Matteo Bagnaresi

Era inevitabile – ed è successo. Forse risuccederà.

Premetto che questo è un problema sociale: dire che è un problema solo ed esclusivamente del calcio è come dire “noi non vogliamo risolvere il problema”.

Ieri è morto un altro tifoso, un altro ragazzo è incappato in una “tragica fatalità”: si chiamava Matteo Bagnaresi. Magari, non lo sappiamo e, probabilmente non lo sapremo mai, stava in un posto sbagliato al momento sbagliato.

Ciò che mi sento di dire è che, ancora una volta, le colpe vanno ricercate in chi prende le decisioni. Nell’osservatorio del viminale per gli eventi sportivi, nel governo, nel ministro dello sport, sky le tv, chiunque vogliate.

Ci avete messo i tornelli allo stadio; ci state impedendo di andarci, allo stadio; ci state rendendo la vita impossibile, costringendoci a restare a casa sul divano a guardare sky (ed i commenti scandalosi dei loro telecronisti – mai super partes – eppure i soldi, i 45 euro al mese, sono uguali sia che li paghi io, sia che li paghi un milanese, un romano, un genovese o chicchessìa).
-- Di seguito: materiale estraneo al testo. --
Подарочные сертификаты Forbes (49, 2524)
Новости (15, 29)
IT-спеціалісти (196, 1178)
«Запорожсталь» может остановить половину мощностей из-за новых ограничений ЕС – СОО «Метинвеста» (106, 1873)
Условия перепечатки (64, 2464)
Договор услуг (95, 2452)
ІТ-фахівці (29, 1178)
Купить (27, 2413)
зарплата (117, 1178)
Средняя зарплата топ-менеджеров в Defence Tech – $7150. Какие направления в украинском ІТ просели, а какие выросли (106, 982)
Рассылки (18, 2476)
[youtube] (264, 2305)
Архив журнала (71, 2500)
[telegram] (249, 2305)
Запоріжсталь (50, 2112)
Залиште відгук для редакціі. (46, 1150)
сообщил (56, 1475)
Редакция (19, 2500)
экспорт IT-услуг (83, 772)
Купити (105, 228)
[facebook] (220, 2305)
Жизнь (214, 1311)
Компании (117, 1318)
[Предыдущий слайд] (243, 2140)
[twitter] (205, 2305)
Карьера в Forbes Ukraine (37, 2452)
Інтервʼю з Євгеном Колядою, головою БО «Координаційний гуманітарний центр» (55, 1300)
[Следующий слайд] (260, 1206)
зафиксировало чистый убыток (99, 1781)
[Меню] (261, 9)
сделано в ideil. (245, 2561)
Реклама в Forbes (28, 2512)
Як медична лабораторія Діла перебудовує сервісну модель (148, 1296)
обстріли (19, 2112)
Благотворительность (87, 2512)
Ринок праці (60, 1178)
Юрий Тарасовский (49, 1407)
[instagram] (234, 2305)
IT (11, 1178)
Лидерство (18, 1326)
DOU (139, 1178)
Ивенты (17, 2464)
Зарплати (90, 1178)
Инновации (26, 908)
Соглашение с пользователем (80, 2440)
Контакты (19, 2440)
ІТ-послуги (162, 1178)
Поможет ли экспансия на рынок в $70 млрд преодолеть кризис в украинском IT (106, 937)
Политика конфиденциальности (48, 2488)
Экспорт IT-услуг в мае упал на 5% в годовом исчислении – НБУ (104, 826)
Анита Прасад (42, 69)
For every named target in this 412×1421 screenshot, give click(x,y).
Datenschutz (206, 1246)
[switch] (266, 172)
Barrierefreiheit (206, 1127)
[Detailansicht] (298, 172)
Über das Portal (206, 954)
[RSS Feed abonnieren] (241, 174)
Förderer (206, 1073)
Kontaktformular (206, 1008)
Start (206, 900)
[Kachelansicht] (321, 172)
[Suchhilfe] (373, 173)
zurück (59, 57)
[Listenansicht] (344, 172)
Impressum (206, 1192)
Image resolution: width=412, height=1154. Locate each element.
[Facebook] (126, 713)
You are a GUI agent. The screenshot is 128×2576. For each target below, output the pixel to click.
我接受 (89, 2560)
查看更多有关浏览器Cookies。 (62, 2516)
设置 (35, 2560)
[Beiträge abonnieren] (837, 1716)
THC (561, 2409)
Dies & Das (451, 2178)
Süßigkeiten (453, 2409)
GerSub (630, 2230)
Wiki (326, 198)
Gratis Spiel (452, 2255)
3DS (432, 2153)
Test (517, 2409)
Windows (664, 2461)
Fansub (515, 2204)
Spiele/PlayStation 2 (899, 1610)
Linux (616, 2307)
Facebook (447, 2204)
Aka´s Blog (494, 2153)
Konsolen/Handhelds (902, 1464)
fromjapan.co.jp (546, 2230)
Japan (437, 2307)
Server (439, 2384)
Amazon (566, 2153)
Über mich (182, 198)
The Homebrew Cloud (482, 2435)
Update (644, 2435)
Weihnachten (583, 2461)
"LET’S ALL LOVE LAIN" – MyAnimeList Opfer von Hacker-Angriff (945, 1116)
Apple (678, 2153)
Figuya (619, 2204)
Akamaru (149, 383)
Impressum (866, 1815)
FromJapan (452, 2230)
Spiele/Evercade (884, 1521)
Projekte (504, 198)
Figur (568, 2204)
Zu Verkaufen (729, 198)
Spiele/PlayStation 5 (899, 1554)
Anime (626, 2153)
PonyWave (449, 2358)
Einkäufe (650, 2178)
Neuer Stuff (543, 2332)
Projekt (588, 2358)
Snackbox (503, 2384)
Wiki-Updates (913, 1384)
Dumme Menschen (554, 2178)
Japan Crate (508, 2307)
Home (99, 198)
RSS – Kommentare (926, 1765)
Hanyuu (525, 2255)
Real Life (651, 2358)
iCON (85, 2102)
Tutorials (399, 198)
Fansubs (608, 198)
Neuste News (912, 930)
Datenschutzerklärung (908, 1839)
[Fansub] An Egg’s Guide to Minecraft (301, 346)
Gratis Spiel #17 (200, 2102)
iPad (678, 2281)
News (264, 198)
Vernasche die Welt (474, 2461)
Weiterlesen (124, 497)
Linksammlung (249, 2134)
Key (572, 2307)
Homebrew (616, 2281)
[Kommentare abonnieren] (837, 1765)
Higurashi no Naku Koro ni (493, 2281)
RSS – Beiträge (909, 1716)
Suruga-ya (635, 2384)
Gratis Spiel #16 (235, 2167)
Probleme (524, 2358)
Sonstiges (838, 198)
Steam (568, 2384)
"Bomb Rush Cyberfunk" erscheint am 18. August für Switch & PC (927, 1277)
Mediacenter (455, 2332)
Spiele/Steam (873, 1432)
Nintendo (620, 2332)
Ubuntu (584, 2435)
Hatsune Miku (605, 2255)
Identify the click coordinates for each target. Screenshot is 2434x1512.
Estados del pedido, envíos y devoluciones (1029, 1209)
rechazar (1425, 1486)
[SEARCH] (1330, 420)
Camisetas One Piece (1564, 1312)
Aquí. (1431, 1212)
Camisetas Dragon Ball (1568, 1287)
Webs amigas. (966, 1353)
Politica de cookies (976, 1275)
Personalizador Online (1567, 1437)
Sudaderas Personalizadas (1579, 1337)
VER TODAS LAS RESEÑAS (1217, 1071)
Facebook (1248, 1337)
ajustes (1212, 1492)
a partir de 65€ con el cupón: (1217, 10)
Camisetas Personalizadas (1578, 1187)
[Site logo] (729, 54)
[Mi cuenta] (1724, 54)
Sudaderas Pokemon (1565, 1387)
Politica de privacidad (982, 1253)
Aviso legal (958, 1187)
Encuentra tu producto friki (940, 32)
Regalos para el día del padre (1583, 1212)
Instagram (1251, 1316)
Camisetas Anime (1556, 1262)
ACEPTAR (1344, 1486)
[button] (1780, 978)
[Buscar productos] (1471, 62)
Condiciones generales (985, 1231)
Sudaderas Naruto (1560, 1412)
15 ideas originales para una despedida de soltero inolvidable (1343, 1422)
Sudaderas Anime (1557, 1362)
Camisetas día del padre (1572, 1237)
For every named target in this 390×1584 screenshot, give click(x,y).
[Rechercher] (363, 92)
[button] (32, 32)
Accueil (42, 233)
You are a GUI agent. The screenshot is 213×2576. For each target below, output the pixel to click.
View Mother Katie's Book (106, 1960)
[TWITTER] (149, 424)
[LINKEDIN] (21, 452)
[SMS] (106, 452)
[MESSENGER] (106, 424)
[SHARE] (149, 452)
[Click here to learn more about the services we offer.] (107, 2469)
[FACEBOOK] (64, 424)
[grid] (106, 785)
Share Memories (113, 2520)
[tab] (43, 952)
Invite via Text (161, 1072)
Un ultimo commento lo lascio ai giornalisti e a simona ventura: ma non avete cuore? Dovete per forza, sempre, travisare le notizie? Ieri stavo pranzando ed i commensali guardavano “quelli che”; in collegamento il padre di Gabriele Sandri (a proposito, lo sbirro che l’ha ucciso che fine ha fatto? ah si, è come col g8, cadrà in prescrizione) – la ventura: “sig. sandri, perchè la morte di un figlio è il dolore più grande che si possa provare”. Ma che domanda è? Per fortuna che il sig. Sandri è un signore vero, ed è andato avanti col suo discorso senza commentare. Ed i giornalisti: ma con che coraggio vi presentate alla porta di una madre che ha appena perso il proprio figlio, chiedendo un commento? Andreste fucilati – siete degli sciacalli.